The embodiments of the present application have been described above with reference to the drawings, but the present application is not limited to the above-mentioned embodiments, which are only illustrative and not restrictive, and those skilled in the art can make many changes and modifications without departing from the spirit and scope of the present application and the protection scope of the claims, and all changes and modifications that come within the meaning and range of equivalency of the claims are to be embraced within their scope.

Claims

1. A data monitoring method for new coronary pneumonia is characterized by comprising the following steps:

acquiring standard information in a database;

2. The method of claim 1, wherein prior to obtaining the standard information in the database, the method further comprises:

and inputting the historical data information into a cloud database.

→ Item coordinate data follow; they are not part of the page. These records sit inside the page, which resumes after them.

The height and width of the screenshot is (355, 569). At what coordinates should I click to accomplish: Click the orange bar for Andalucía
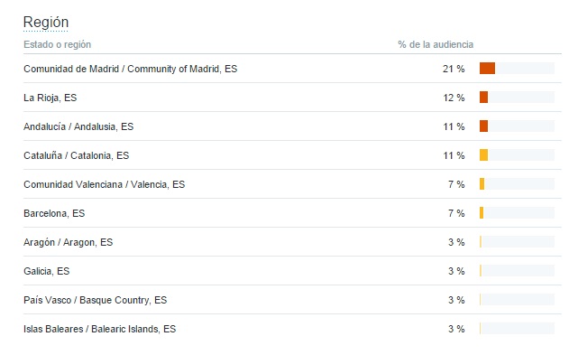click(483, 126)
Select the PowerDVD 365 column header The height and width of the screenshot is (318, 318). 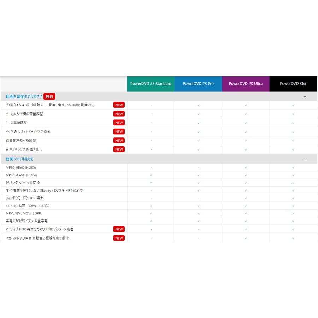point(293,84)
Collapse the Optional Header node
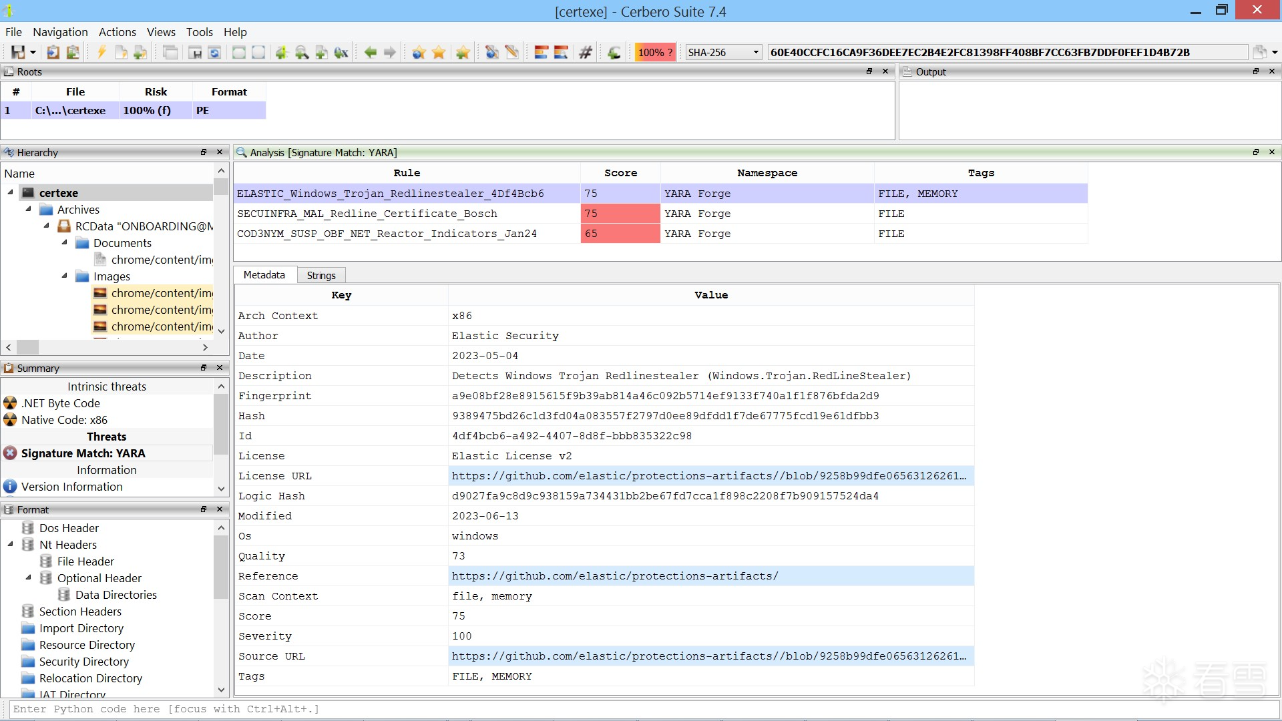Screen dimensions: 1282x721 click(29, 577)
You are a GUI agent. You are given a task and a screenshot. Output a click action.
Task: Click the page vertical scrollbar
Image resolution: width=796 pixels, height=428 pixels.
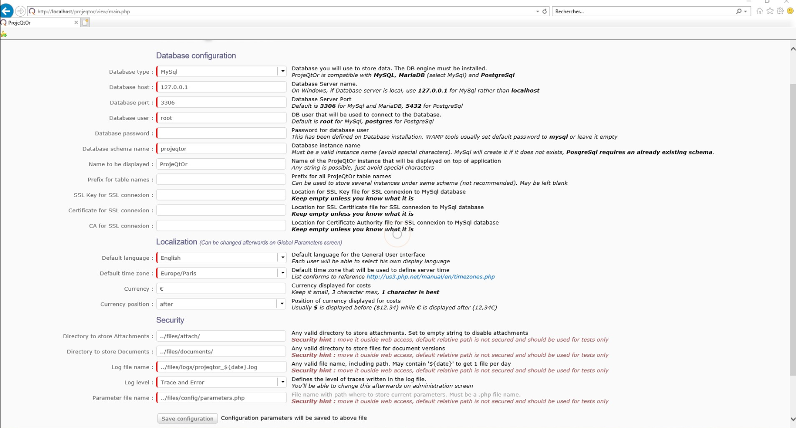tap(792, 228)
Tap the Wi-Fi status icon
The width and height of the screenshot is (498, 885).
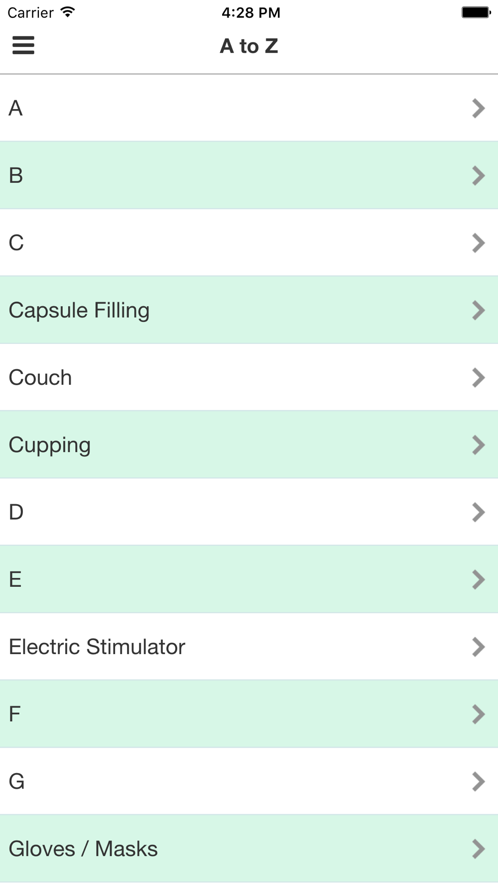(x=67, y=12)
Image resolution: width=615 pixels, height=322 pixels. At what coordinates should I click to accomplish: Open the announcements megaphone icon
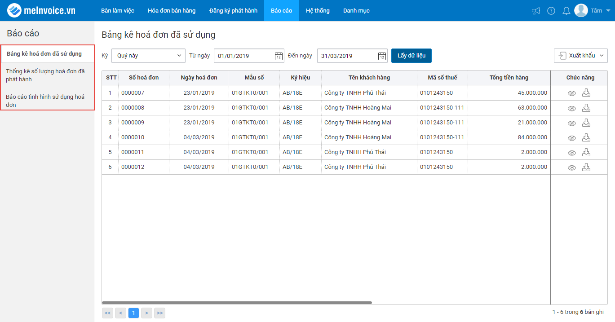coord(535,11)
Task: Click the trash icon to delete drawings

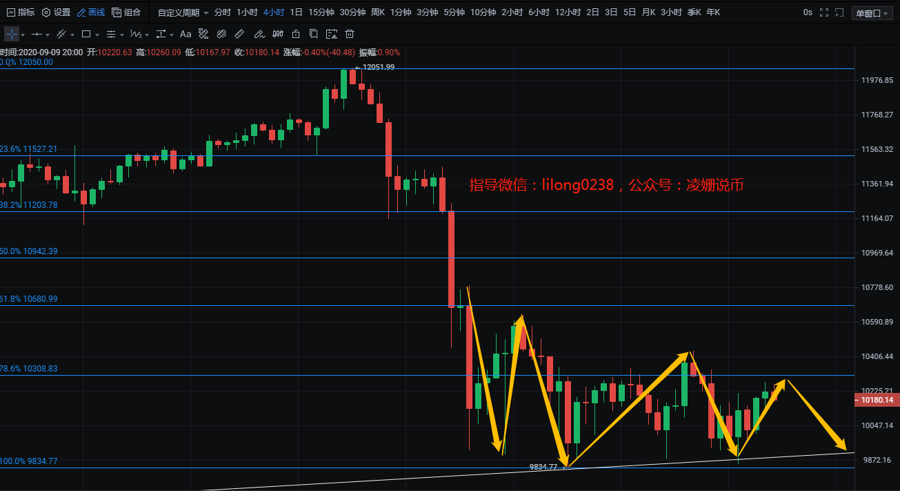Action: (350, 34)
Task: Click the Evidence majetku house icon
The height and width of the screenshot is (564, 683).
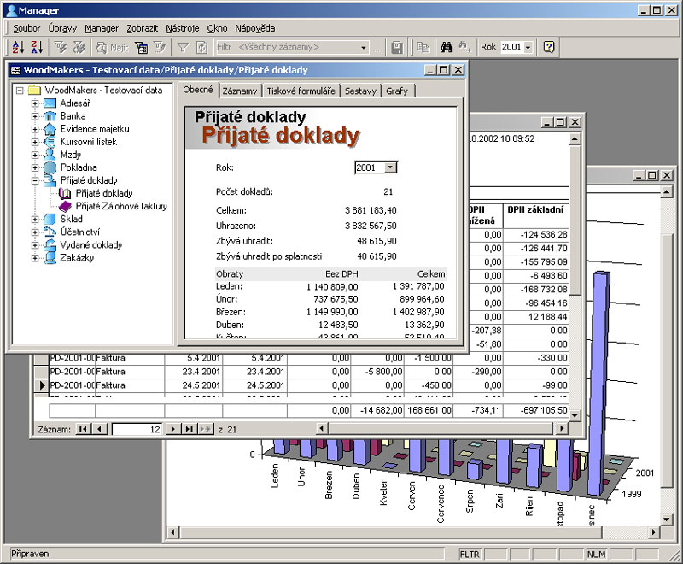Action: coord(50,129)
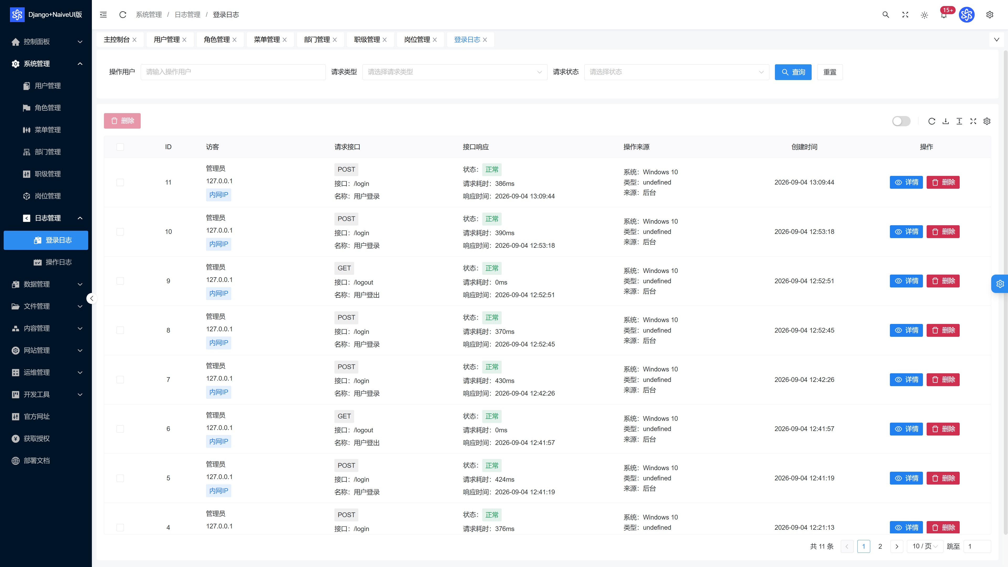This screenshot has width=1008, height=567.
Task: Expand the 数据管理 sidebar menu
Action: pos(46,284)
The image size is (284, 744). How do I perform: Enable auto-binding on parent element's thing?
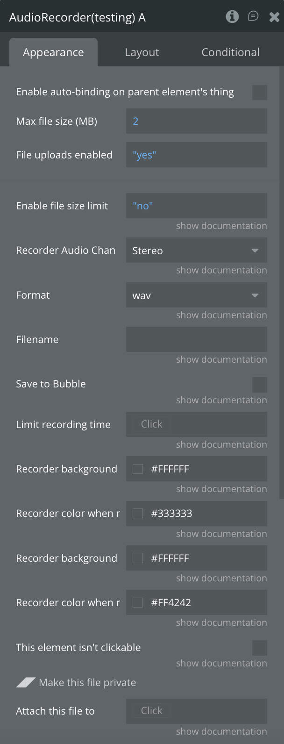pos(259,92)
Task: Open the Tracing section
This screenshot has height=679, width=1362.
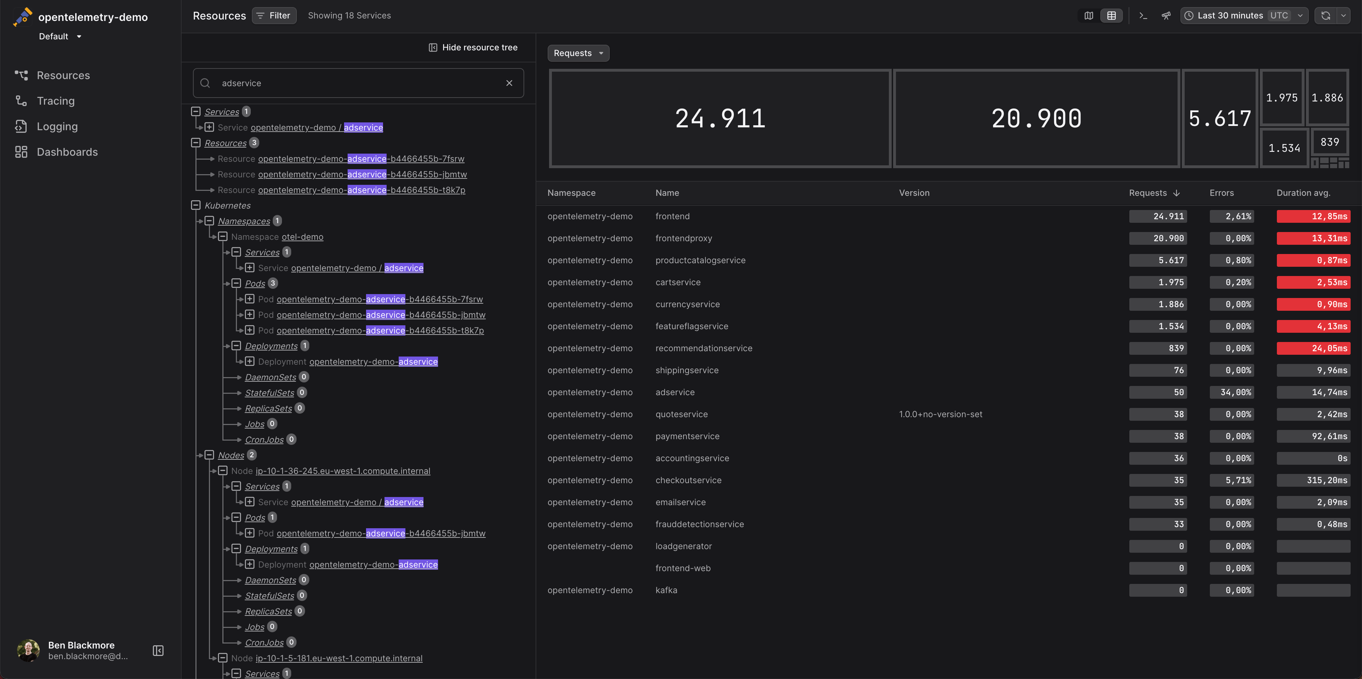Action: click(56, 100)
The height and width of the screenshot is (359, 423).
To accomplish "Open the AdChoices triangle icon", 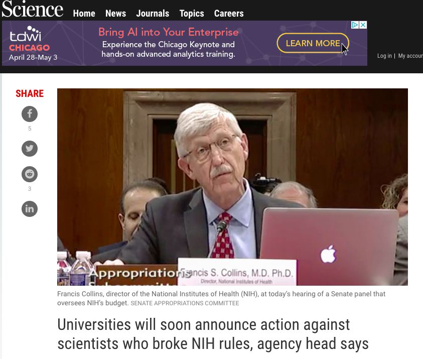I will tap(355, 25).
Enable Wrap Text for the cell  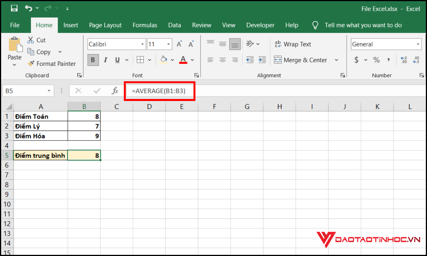293,44
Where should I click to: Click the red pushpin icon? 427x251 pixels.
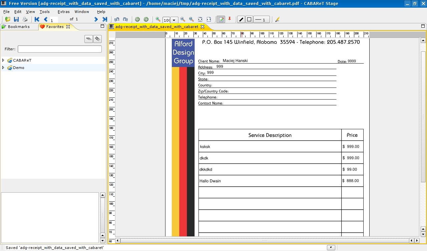230,19
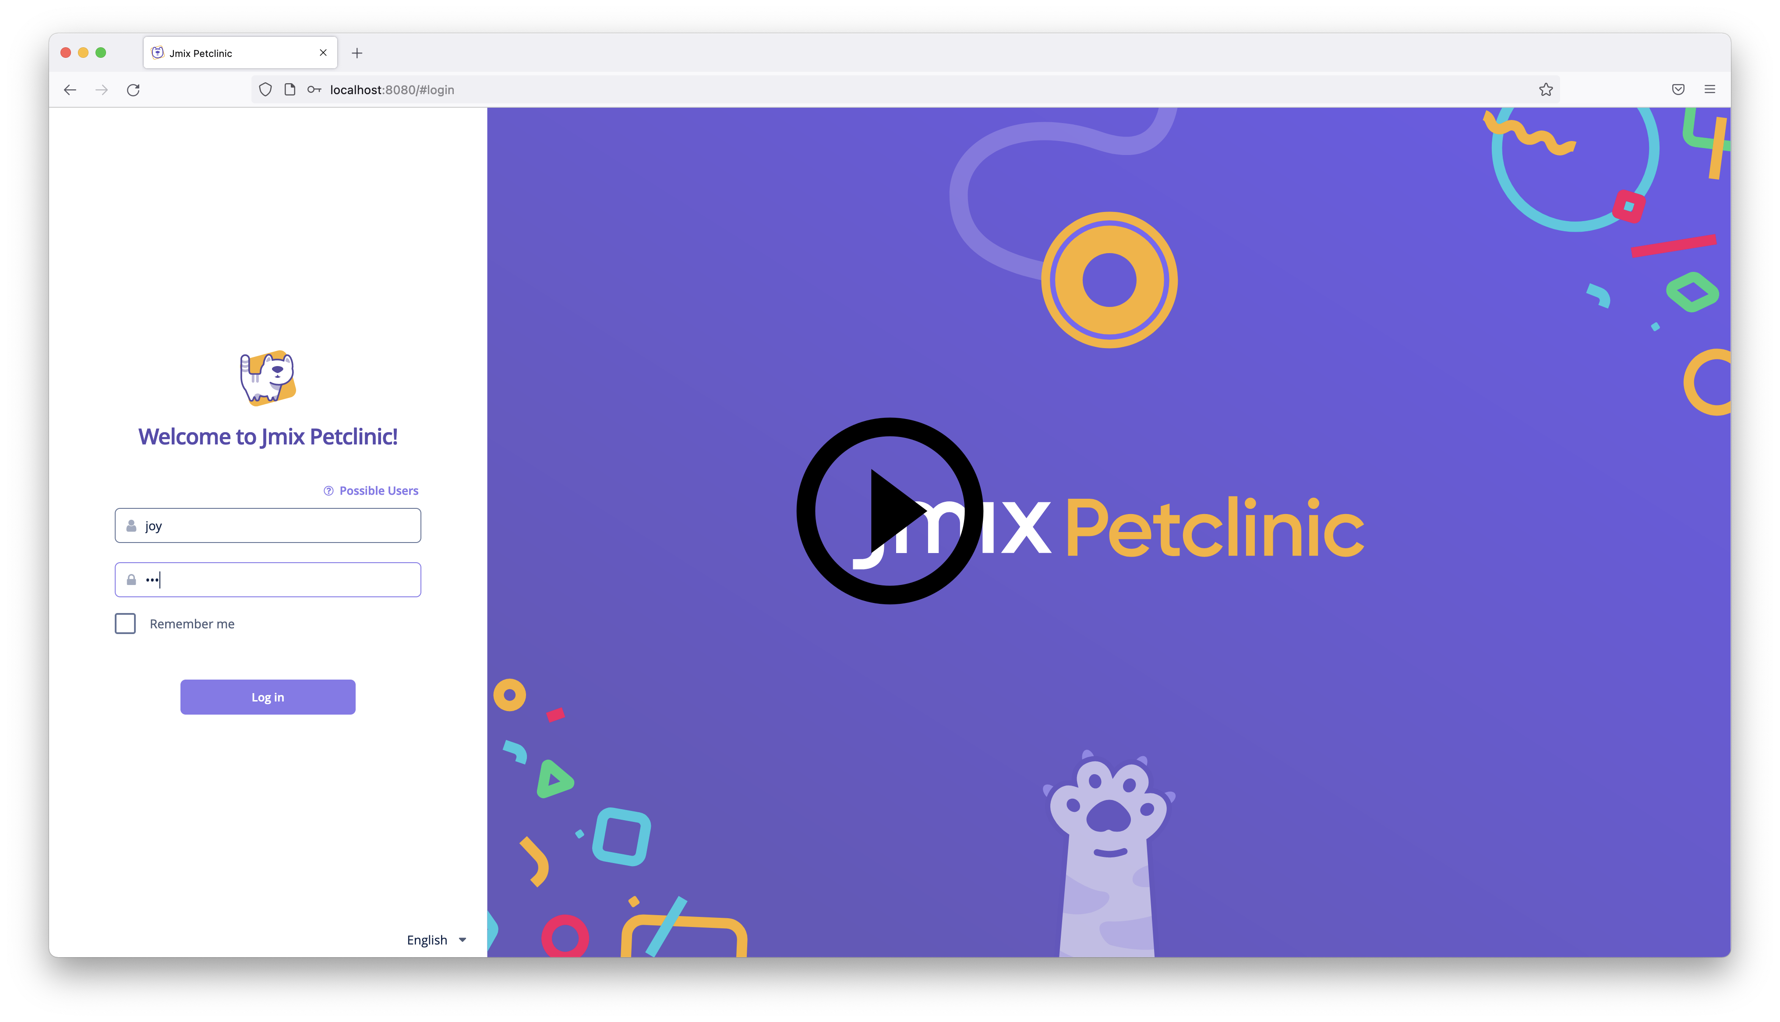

3. The method of claim 2, wherein the obtaining heart rate information, body temperature information, blood oxygen saturation, and a user's activity trace results in user data comprising:

acquiring the body temperature information through a body temperature sensor;

4. The method of claim 3, wherein after obtaining the heart rate information, the body temperature information, the blood oxygen saturation level, and the activity trace of the user, obtaining the user data, the method further comprises:

5. A data monitoring method for new coronary pneumonia is characterized in that heart rate information, body temperature information and blood oxygen saturation are processed through a body temperature early warning algorithm, and the method comprises the following steps:

6. The method of claim 5, wherein after analyzing the user data by the big data algorithm analysis and the criteria information to obtain a user data dynamic graph and an electronic medical record, the method further comprises:

7. The method of any one of claims 1-6, wherein after obtaining the heart rate information, the body temperature information, the blood oxygen saturation, and the activity trace of the user, the method further comprises:

8. An apparatus for data monitoring of new coronary pneumonia, the apparatus comprising:

9. A computer device, characterized in that the computer device comprises:

at least one processor, a memory, and an input-output unit;

wherein the memory is configured to store program code and the processor is configured to invoke the program code stored in the memory to perform the method of any of claims 1-7.

10. A computer storage medium comprising instructions which, when run on a computer, cause the computer to perform the method of any one of claims 1-7.